3. Complete – they should not omit or hide important information

 A firm must ensure that claims are presented in a balanced way including both positive and negative impacts of a product, and make clear and prominent if it is dependent on certain conditions and caveats. Similarly, a firm should disclose if information is limited of any information, data or metrics. A claim should be representative of the whole life cycle of a product or service and where a claim focuses on a specific point in the lifecycle this should be made clear.

The guidance provides the example of a bank promoting its ‘Green bonds – greening the planet’ which are used to finance sustainability projects including renewal energy and improving the energy efficiency of companies. However, the bank omitted information from promotional materials that proceeds can also be used to improve the energy efficiency of fossil fuel production and distributions.

4. Fair and meaningful in relation to any comparison to other products or services

 A firm must ensure that comparisons are always fair and meaningful to enable the audience to make informed choices about products or services. Claims that compare sustainability characteristics with products and services should make clear what features are being compared, how a comparison is make, and the comparison should be against a like-for-like product or service.

The guidance provides the example of an insurer offering ‘The UK’s Greenest Car Insurance’, despite having no information to support this claim. The insurance product is therefore likely to be understood by its audience as having the most positive overall impact of all UK car insurance product. The insurance company should ensure that they substantiate how this conclusion was reached and comparisons this claim is based upon.

Practical Implications – What is the next step for FCA-authorised firms?

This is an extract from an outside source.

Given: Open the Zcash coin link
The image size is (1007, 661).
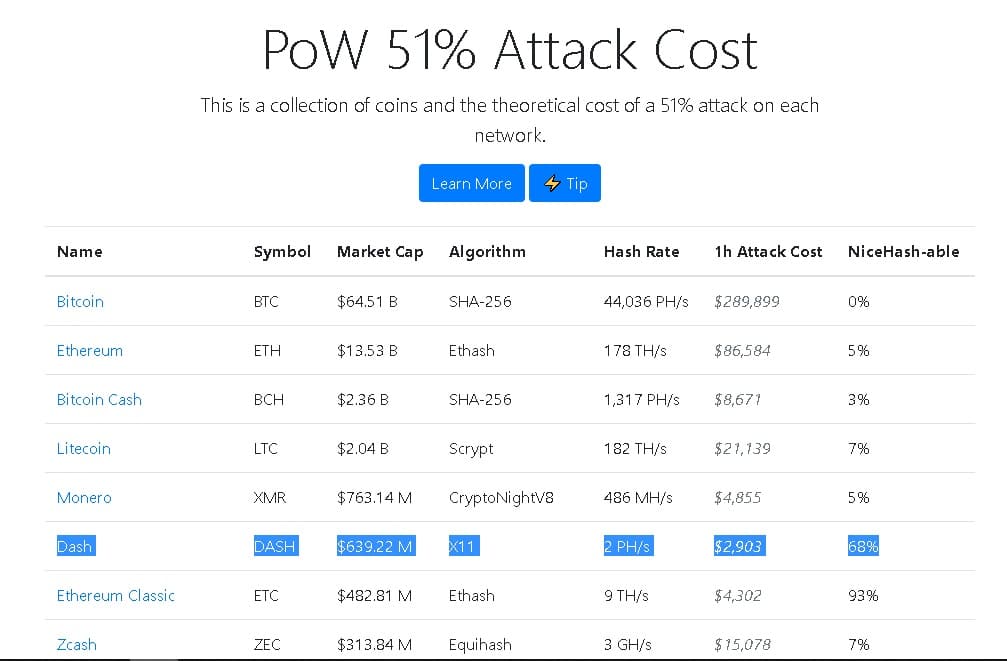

From the 31 May 2024, firms must ensure current products and services which have sustainability statements against them have evidence to support the claim to comply with the new rule. To ensure consistent compliance, firms should review the FCA Guidance and consider reviewing and updating their financial promotion and marketing frameworks. Additionally, firms should also consider providing staff with training on how the comply with the new rule.